INCIDENTALLY, in case you don't know, she's about the most enthusiastic of Hollywood mothers I have encountered. She glows when she talks about Missy and to hear her tell it, no other baby possibly could be half as smart, beautiful, and altogether wonderful as hers. She spends hours every day with her, even though it means crowding the rest of her day's schedule to a fever pitch and snapshots of the child are forever popping out of her purse, her pockets, her scripts. With or without invitation or provocation she exhibits then anytime, anywhere. It's almost a complex!

 "That's two," Irene said. "What else do I get away with?"
 Tranquil vacations, quiet parties, being seen rarely in public, even her home itself, to mention but a few coups. Take vacations.

 "Is that so remarkable?" she asked.

 No, but the fact she is allowed to do just those things without benefit of a studio press-agent making it a gigantic exploitation stunt with receptions, interviews and milling mobs of fans all along the route is more than remarkable. It's unheard of!

 How, for instance, did she manage to stay at a famous resort in Santa Barbara for four days, with her name plainly written on the hotel register, without once being accosted or bothered?

 There was a naughty little twinkle in her eye when she answered, "I have an idea it may be because I stop being a movie star when I leave Hollywood," she said. "It can be done, you know."

 "But the studio..."

 "The studio knows now I prefer it that way," she said quietly.

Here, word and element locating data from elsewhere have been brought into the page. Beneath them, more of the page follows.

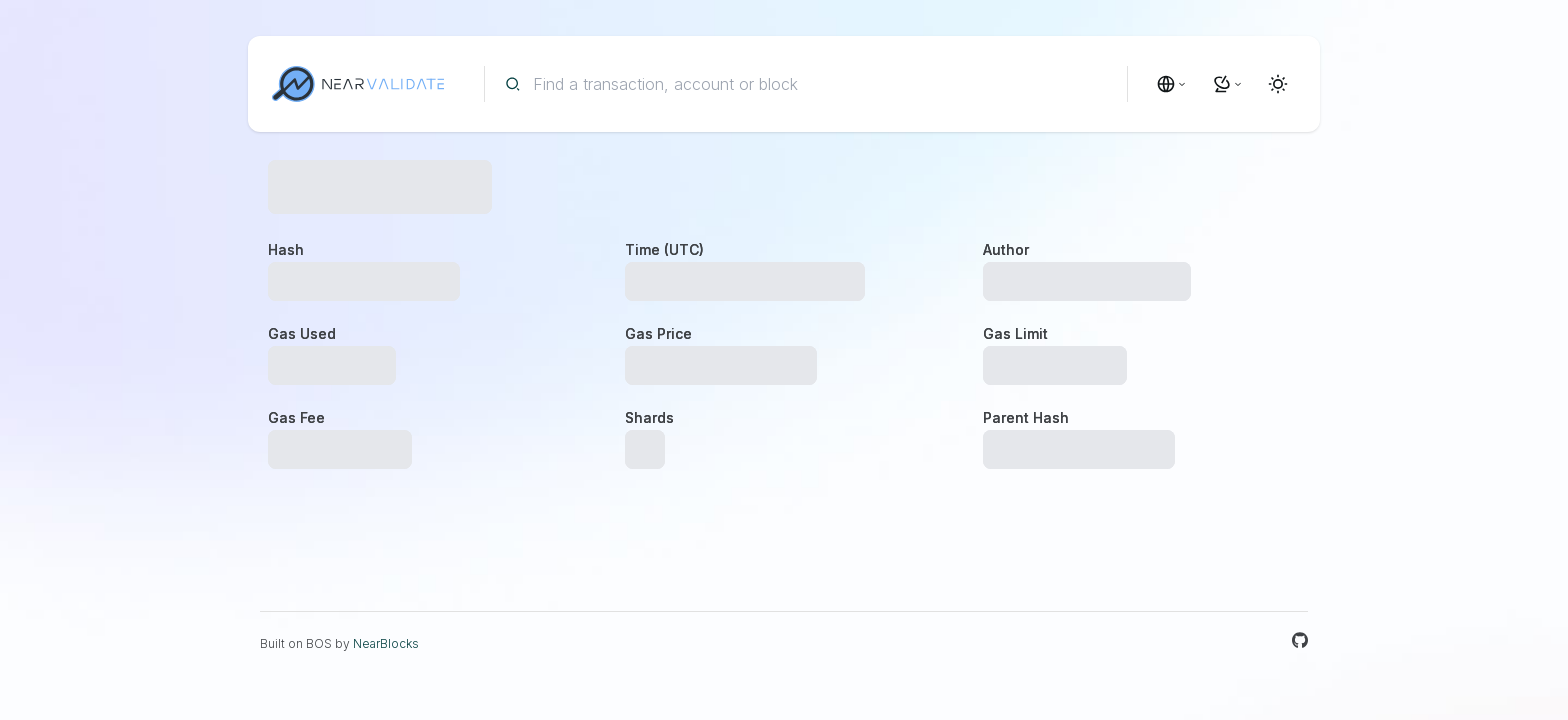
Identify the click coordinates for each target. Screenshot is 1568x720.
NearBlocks (386, 643)
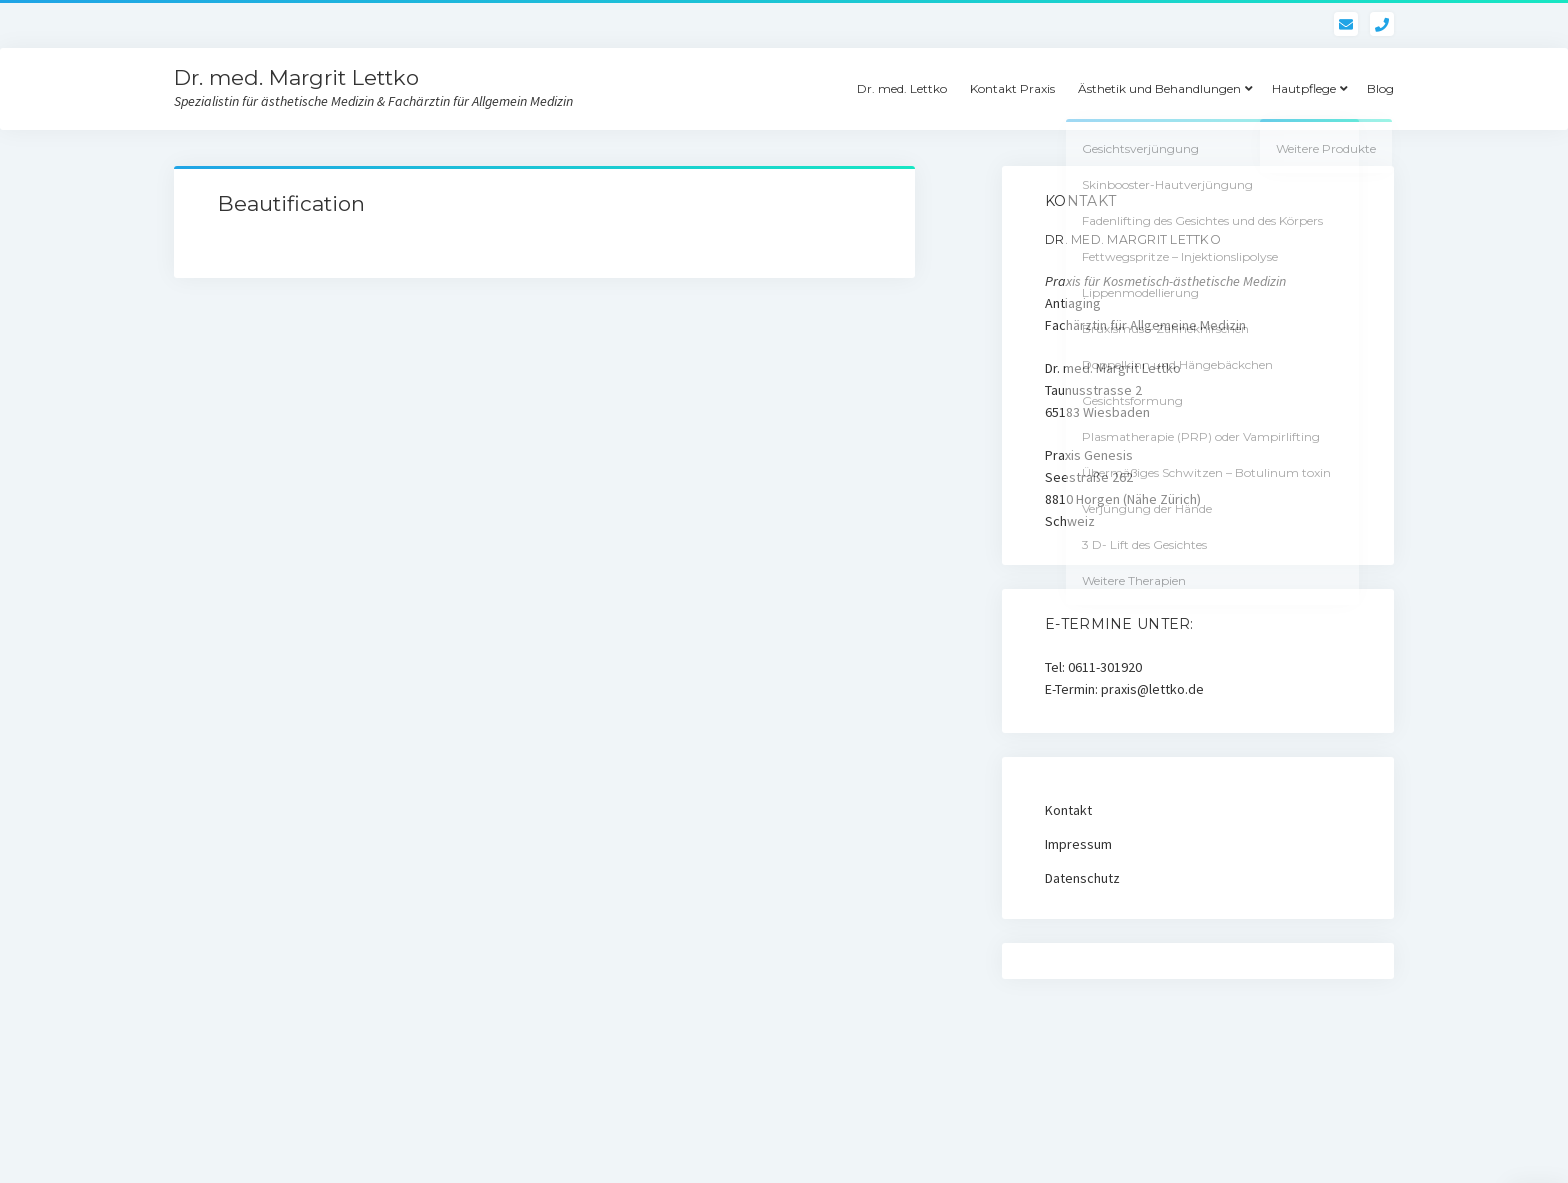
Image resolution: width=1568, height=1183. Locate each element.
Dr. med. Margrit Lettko (296, 77)
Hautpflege (1304, 88)
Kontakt (1068, 810)
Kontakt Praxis (1012, 88)
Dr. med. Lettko (902, 88)
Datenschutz (1082, 878)
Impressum (1078, 844)
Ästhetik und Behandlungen (1159, 88)
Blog (1380, 88)
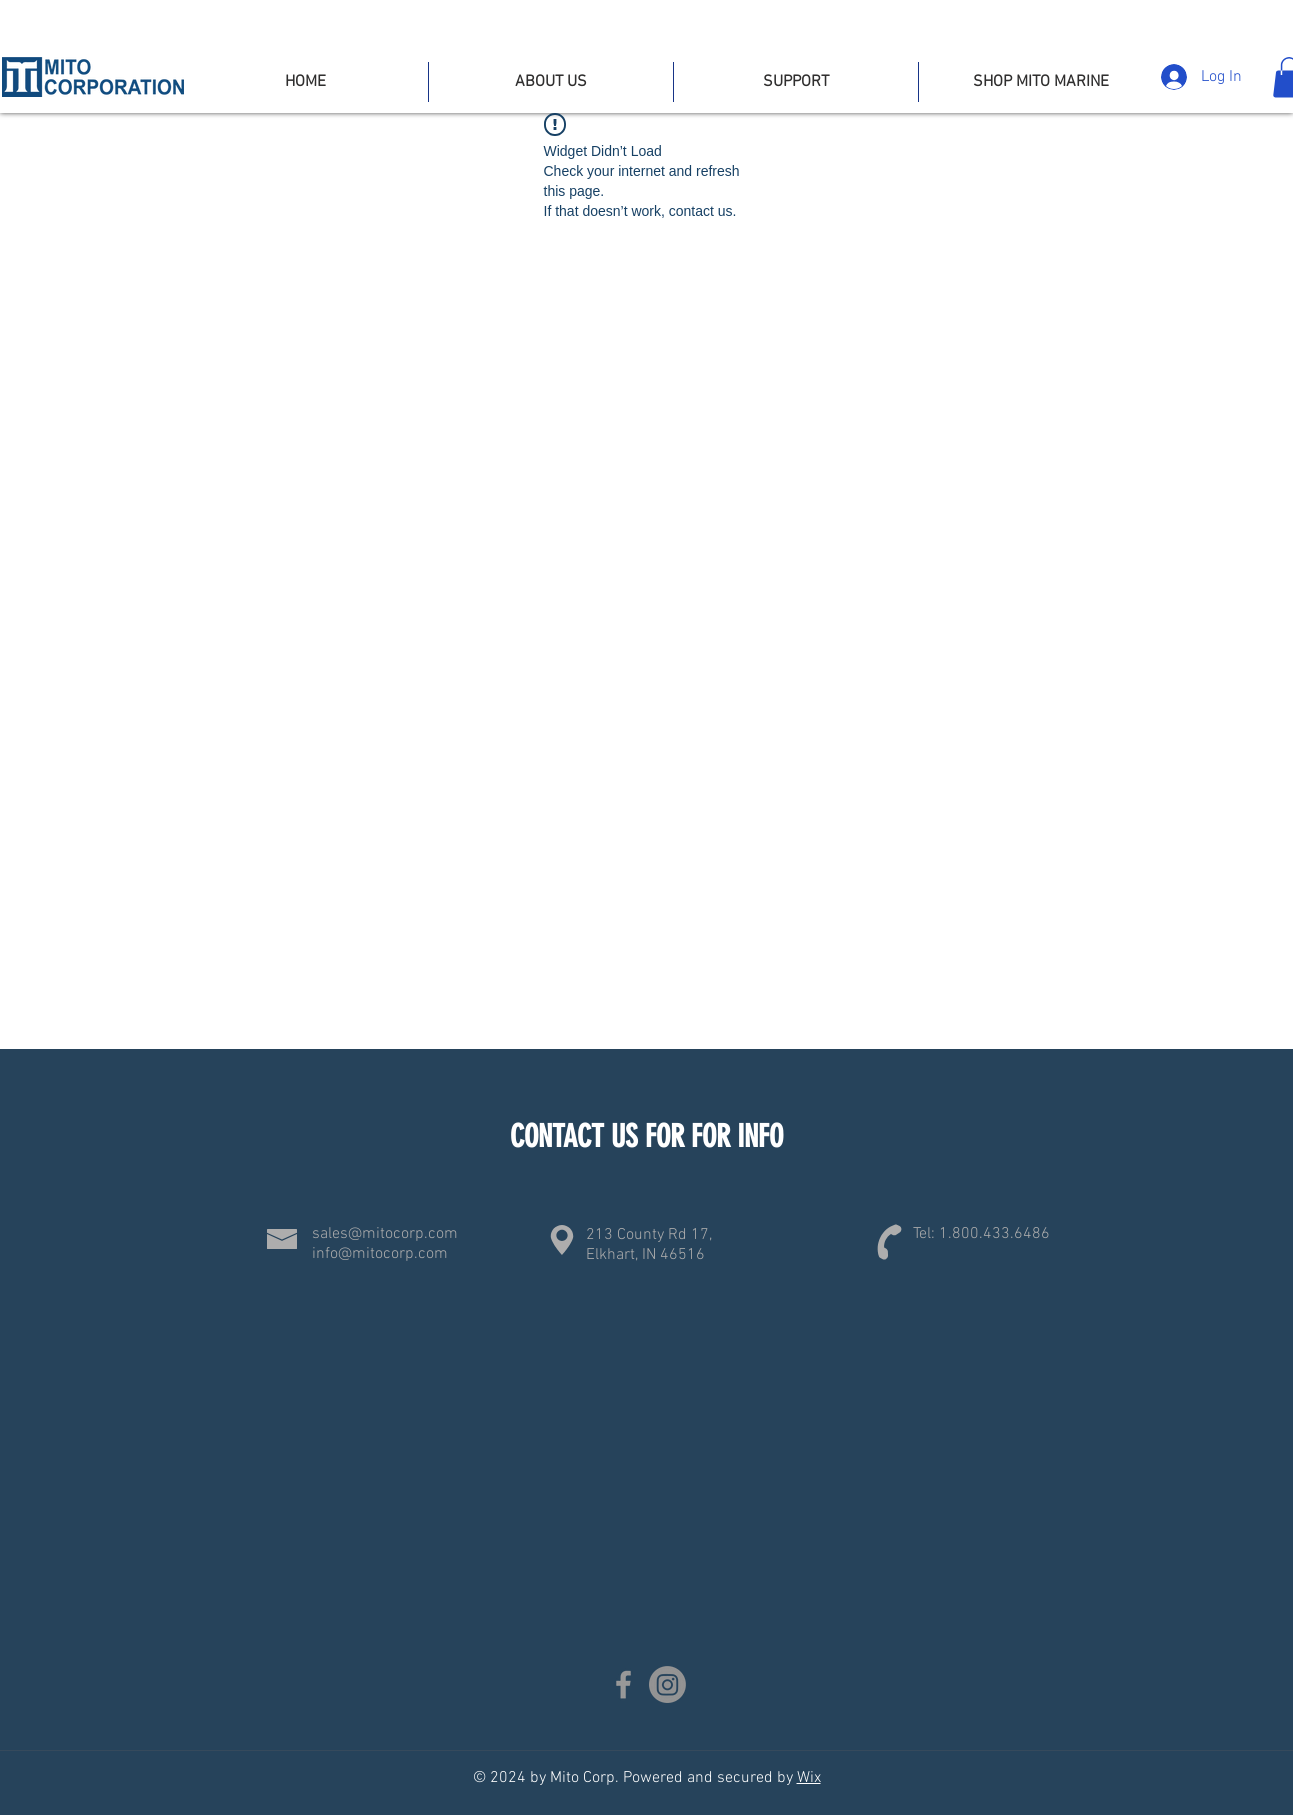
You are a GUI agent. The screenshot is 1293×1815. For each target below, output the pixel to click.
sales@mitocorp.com (385, 1234)
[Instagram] (667, 1684)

 She prefers it that way! Just like that! Those anguished moans you hear in the distance are a lot of other stars saying "Don't we all!" And a lot of good it does them.

THEN take the matter of entertaining. That unwritten law of Hollywood glamor demands lavish and unique parties whose extraordinary features are publicized, photographed and talkes about for weeks. Despite that, Irene confines her hostessing to intimate affairs of eight or so for dinner and then on to a concert, the theatre or dancing for all the world like Joe and Betty Doakes who live next door to you. Parties nobody ever hears about out here because there's nothing spectacular to hear.

 When she celebrated the preview of The Awful Truth, for instance, she took her business manager and her publicity counsel to ane insconspicuous corner of a famous cafe and discussed the merits and faults of the picture over a glass of champagne. Yet do you know what the code says for preview celebrations? A whole big shebang with everybody connected with the picture having one elegant time at the star's expense!

 Studios frequently insist on the glamor girls being seen in public places in the company of some handsome man. Sometimes they even provide the man! It's supposed to add to the aura of her romantic appeal for parties of the first and second part or something, even it it's dull as dishwater. Well, only once in the blue moon will you ever see Irene in another man's company in Hollywood when the doctor is in New York, and the studio big-wigs can take it or leave it.

 Irene has a charming home in Holmby Hills, an exclusive Hollywood suburb, and here again she's guilty of stellar insubordination. It's no typical movie star's home at all! It has no swimming-pool, no stables, no kennels, no courts. Not even a high wall around it in protection from the vulgar gaze of the public. It's just a home in good taste such as any cultured, well-to-do couple might build anywhere in the United States.

 "You know that's treason," I said.

 "Uh huh," she agreed, "but it happens to be the kind of house we wanted, and so we have it that way."

 Yes, Irene Dunne gets away with murder and nobody knows exactly how or why. But a lot of people out here would like to find out.